The rapid development of the technology has attracted attention from lawmakers in several countries. Many experts say new regulations are needed to govern AI because of its potential impact on national security, jobs and education.

The European Commission, which is debating the EU AI Act, may not be inclined to ban AI, European Commission Executive Vice-President Margrethe Vestager tweeted.

“No matter which #tech we use, we have to continue to advance our freedoms & protect our rights.

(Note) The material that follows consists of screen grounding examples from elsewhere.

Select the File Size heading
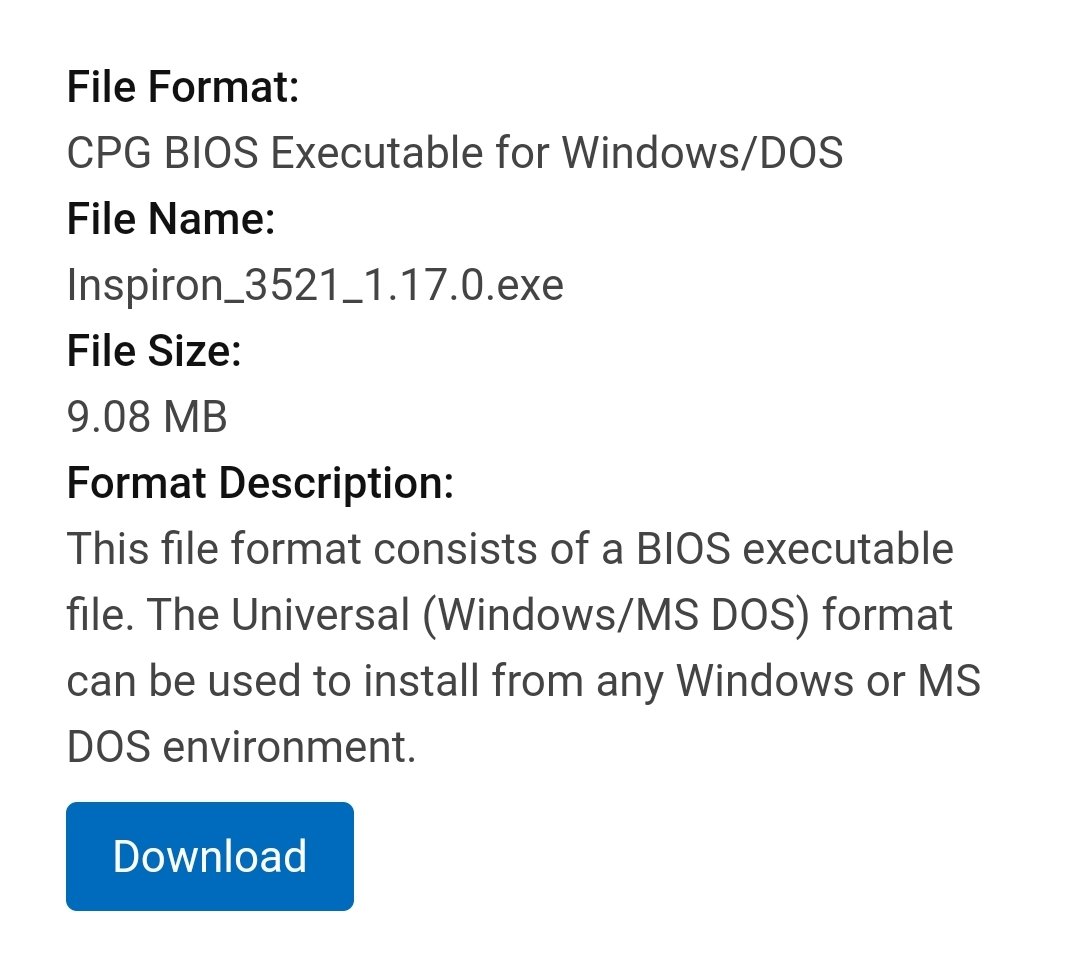 154,351
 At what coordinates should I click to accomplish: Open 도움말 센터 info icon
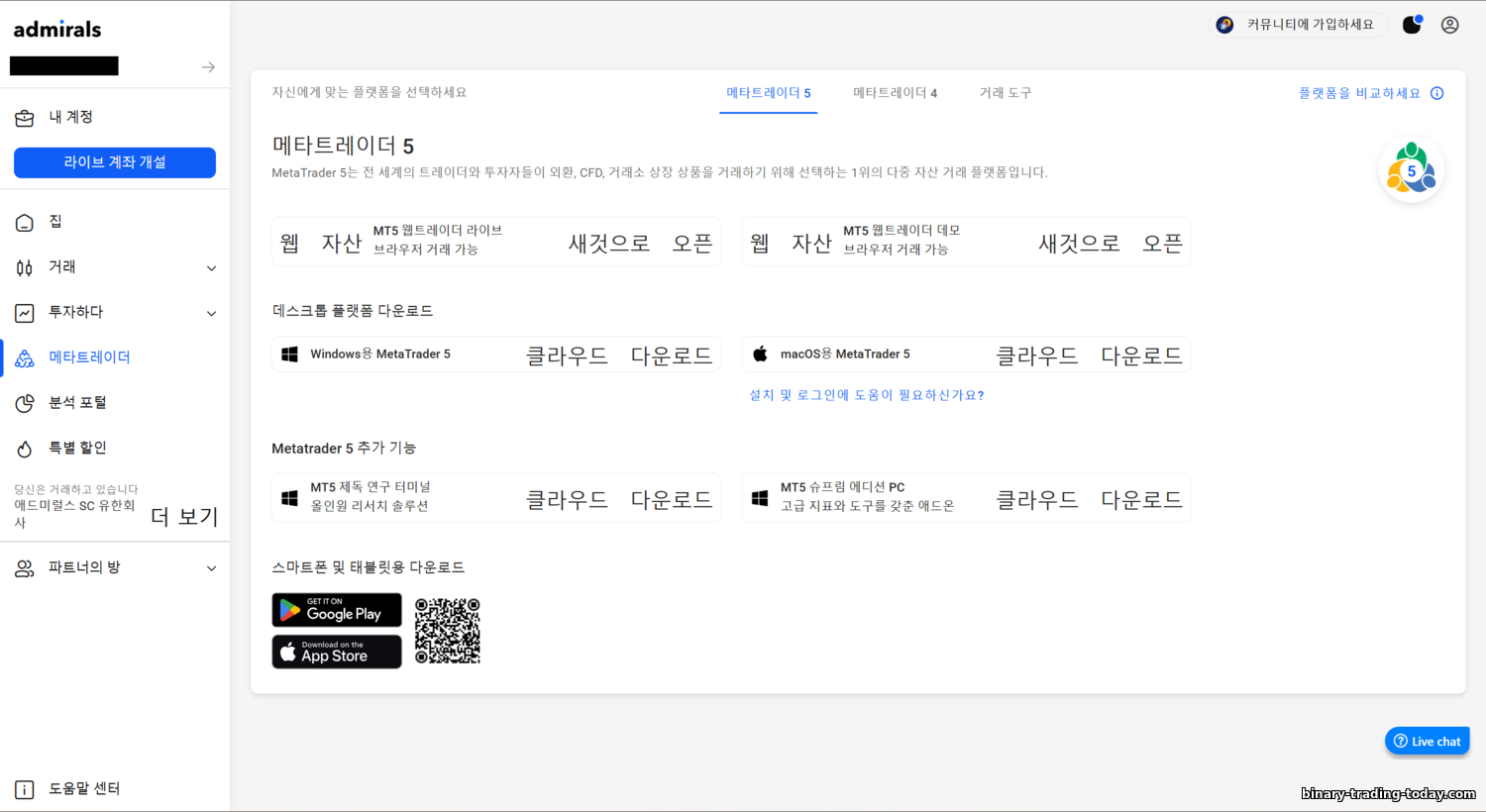(25, 789)
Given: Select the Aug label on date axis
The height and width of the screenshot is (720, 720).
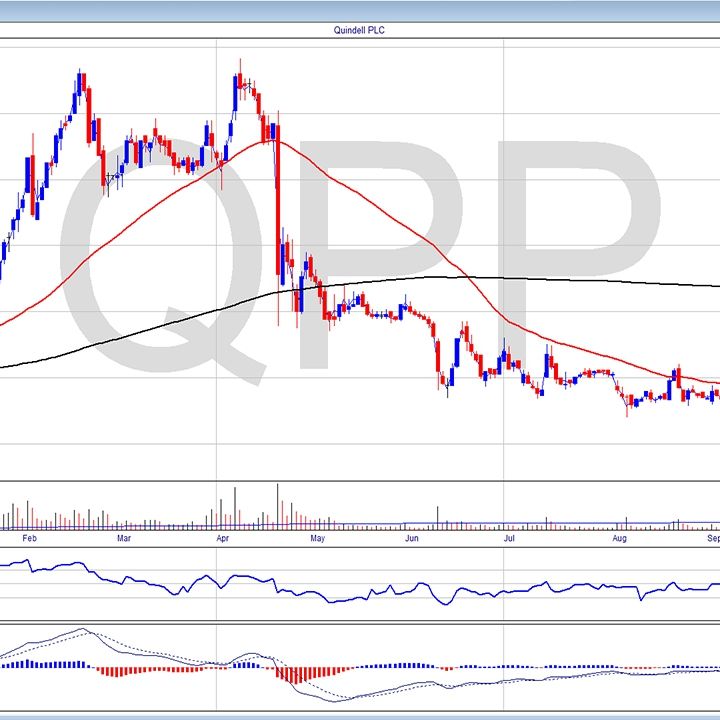Looking at the screenshot, I should (x=619, y=538).
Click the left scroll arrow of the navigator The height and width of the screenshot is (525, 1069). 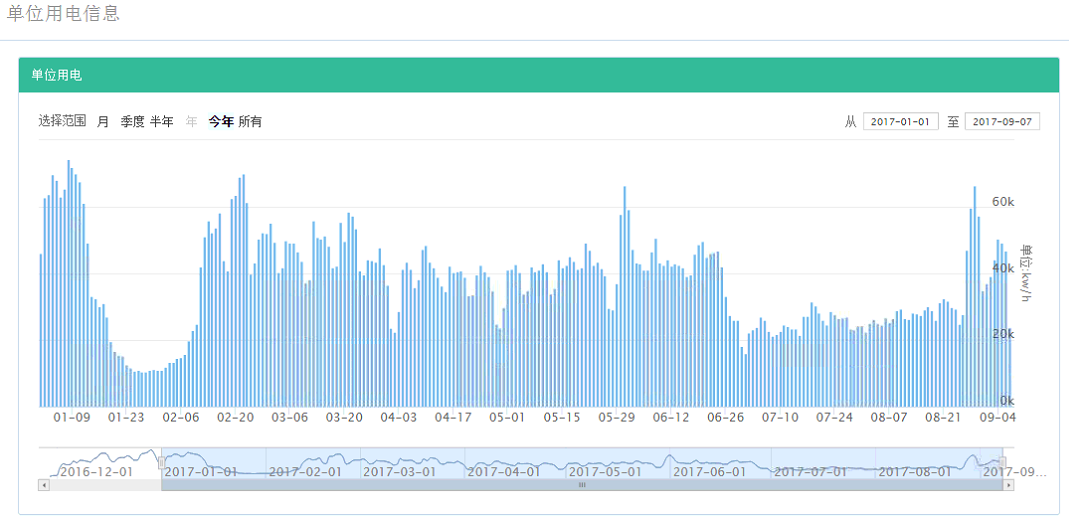pyautogui.click(x=43, y=485)
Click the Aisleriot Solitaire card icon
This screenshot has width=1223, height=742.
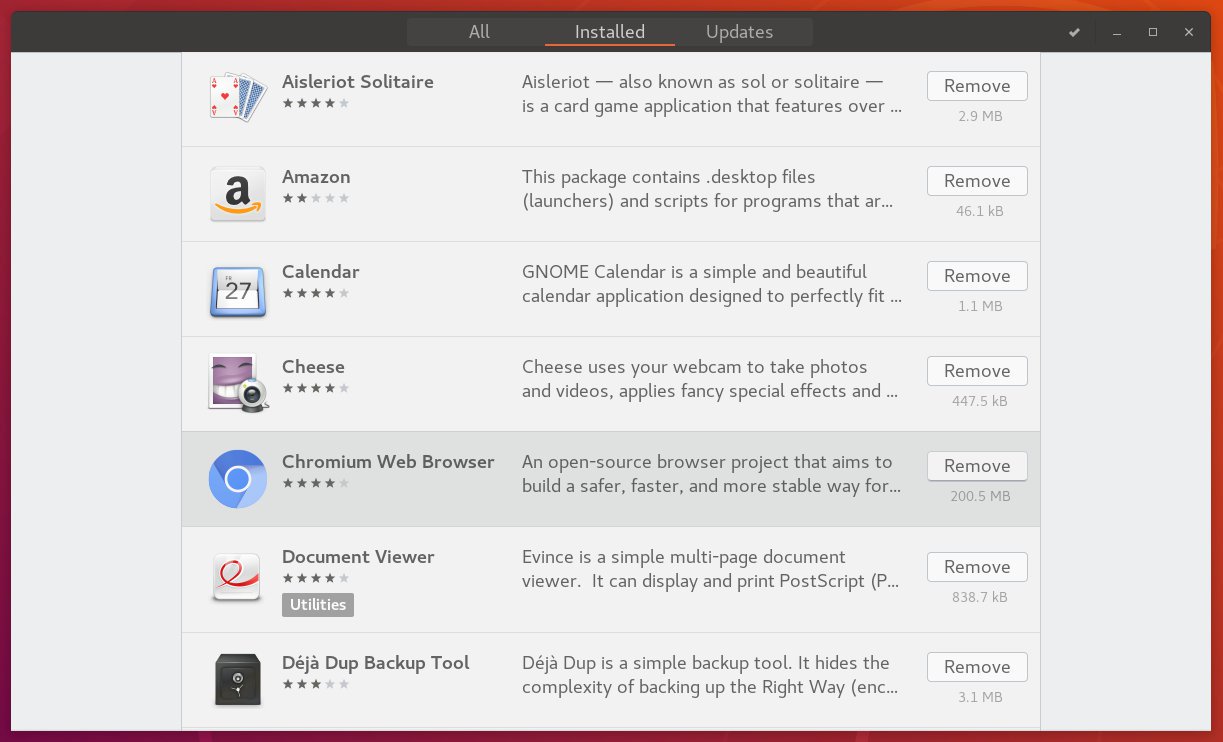(237, 94)
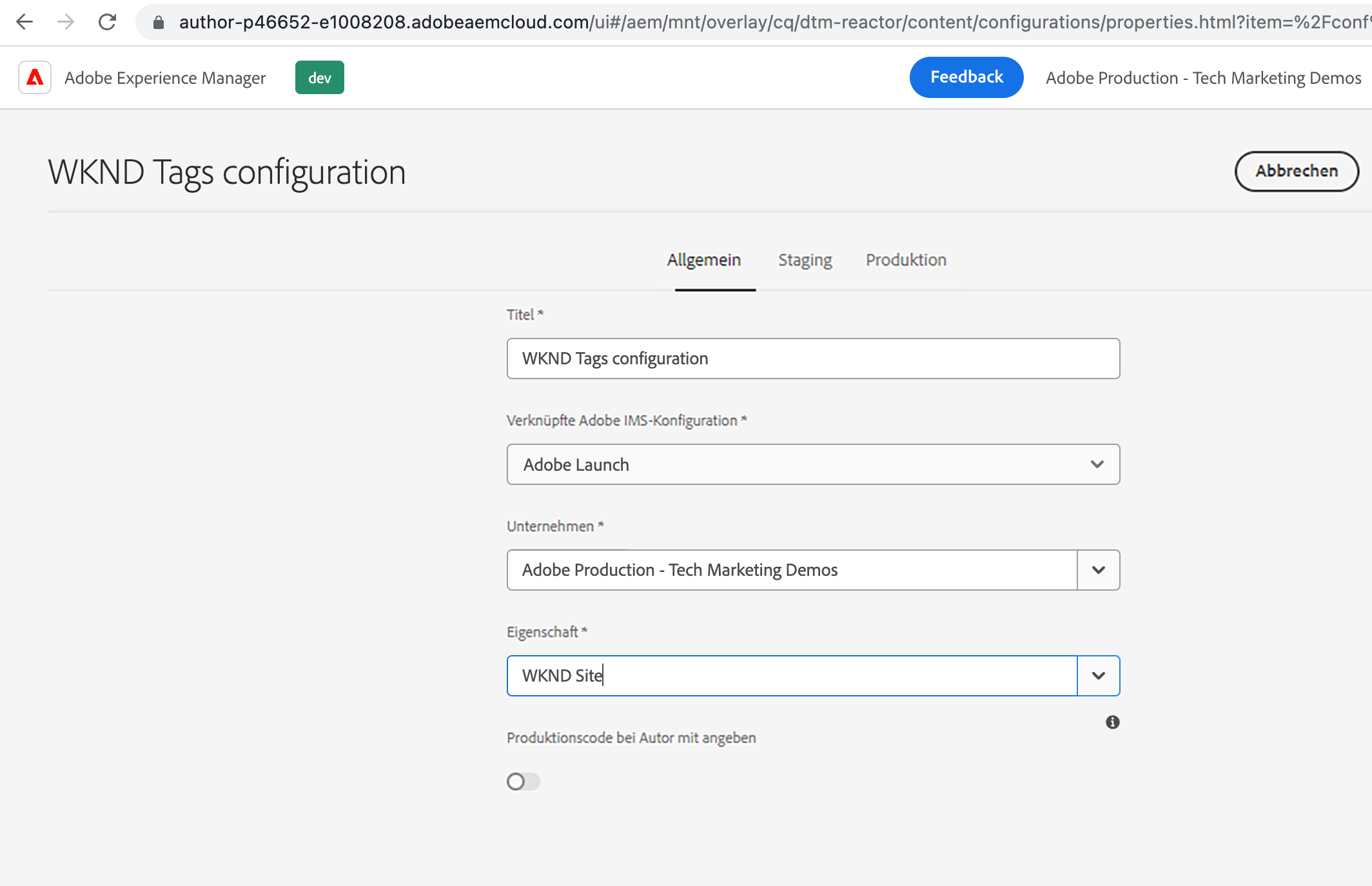Expand the Eigenschaft dropdown chevron

tap(1098, 676)
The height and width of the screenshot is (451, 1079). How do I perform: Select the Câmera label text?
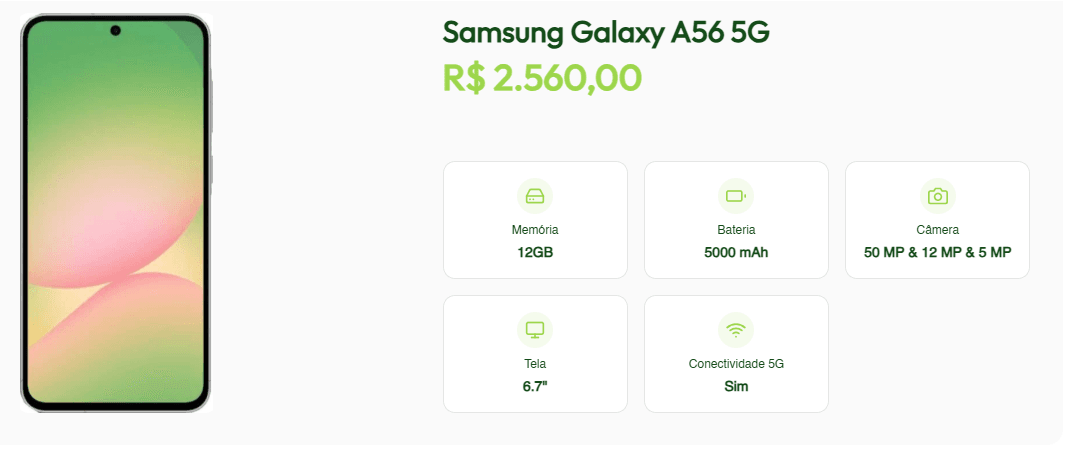tap(937, 230)
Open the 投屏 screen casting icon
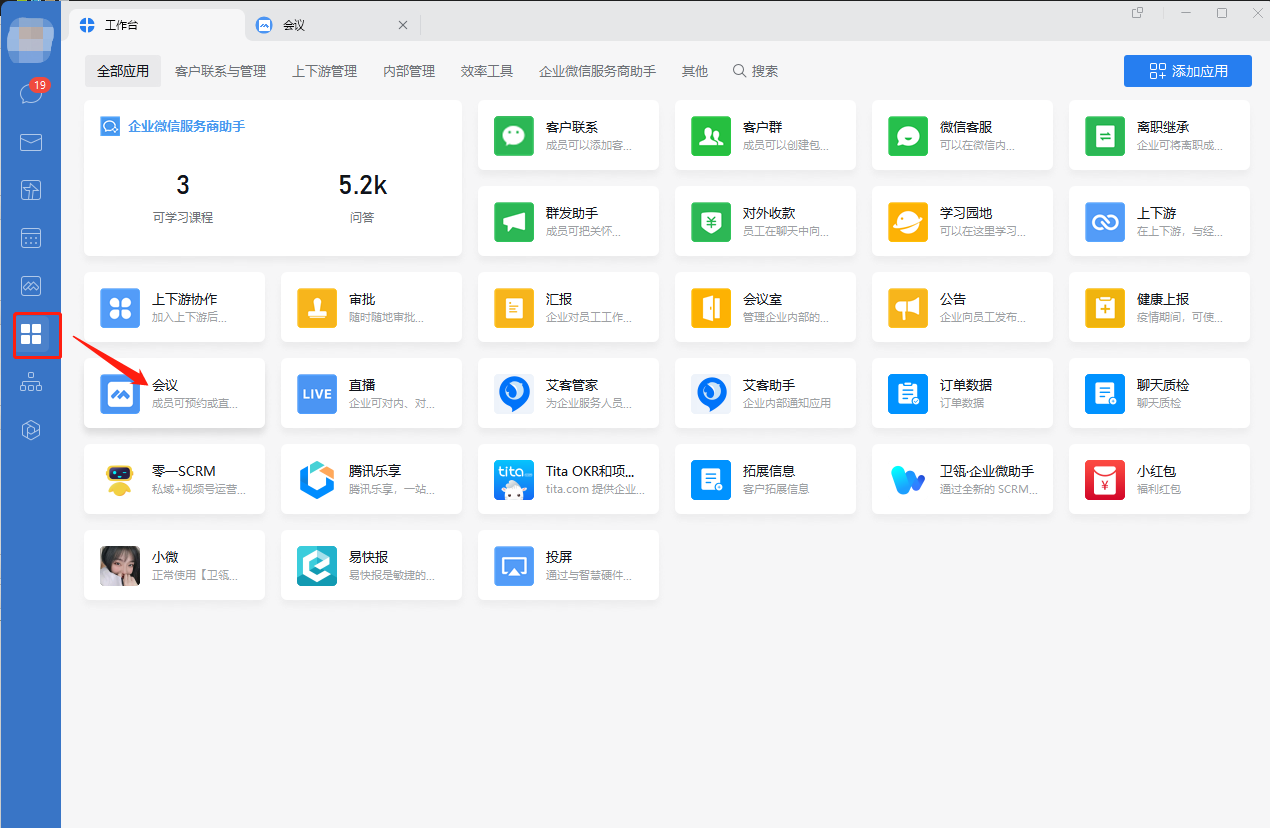 click(514, 566)
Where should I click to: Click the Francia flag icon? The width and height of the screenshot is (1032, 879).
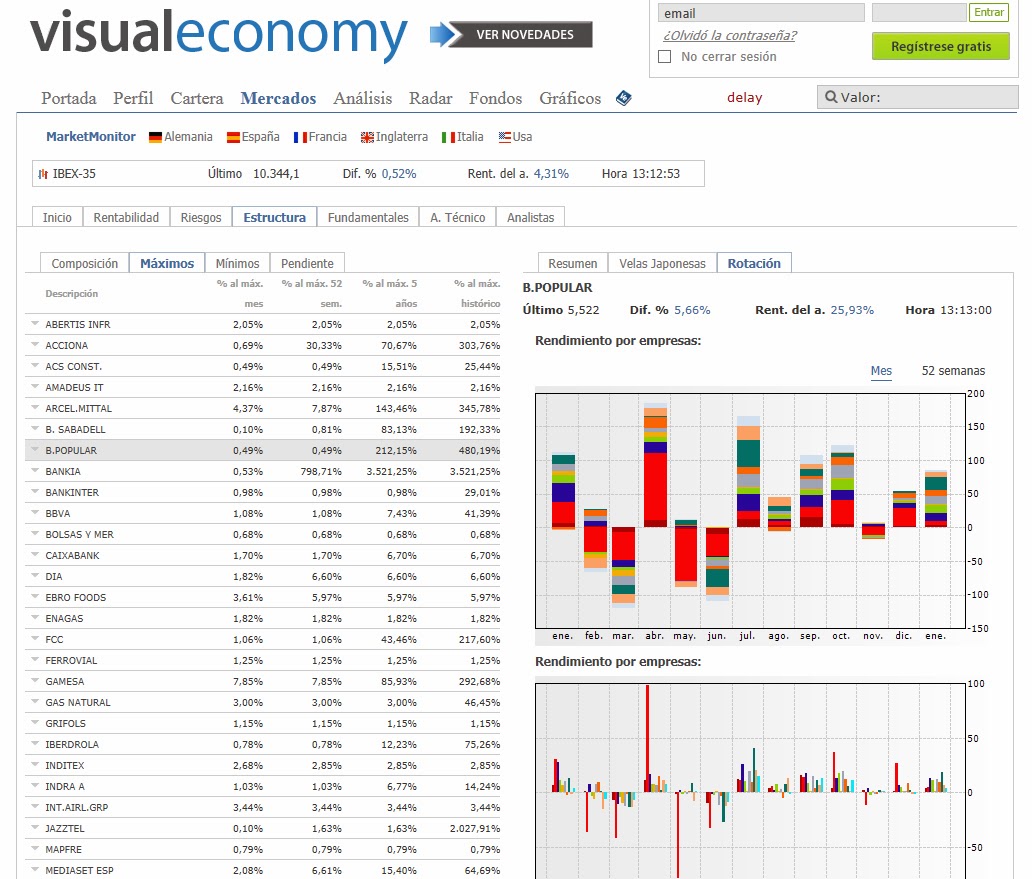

That’s why we don’t regulate #AI technologies, we regulate the uses of #AI,” she wrote. “Let’s not throw away in a few years what has taken decades to build.”

The EC did not respond to a request for comment.

On Wednesday, Elon Musk and a group of artificial intelligence experts and industry executives called for a six-month pause in developing systems more powerful than OpenAI’s newly launched GPT-4, in an open letter citing potential risks to society.

OpenAI has not provided details on how it trains its AI model.

“The lack of transparency is the real problem,” said Johanna Bjorklund, AI researcher and associate professor at Umea University in Sweden. “If you do AI research, you should be very transparent about how you do it,”

ChatGPT is estimated to have reached 100 million monthly active users in January, just two months after launch, making it the fastest-growing consumer application in history, according to a UBS study published last month.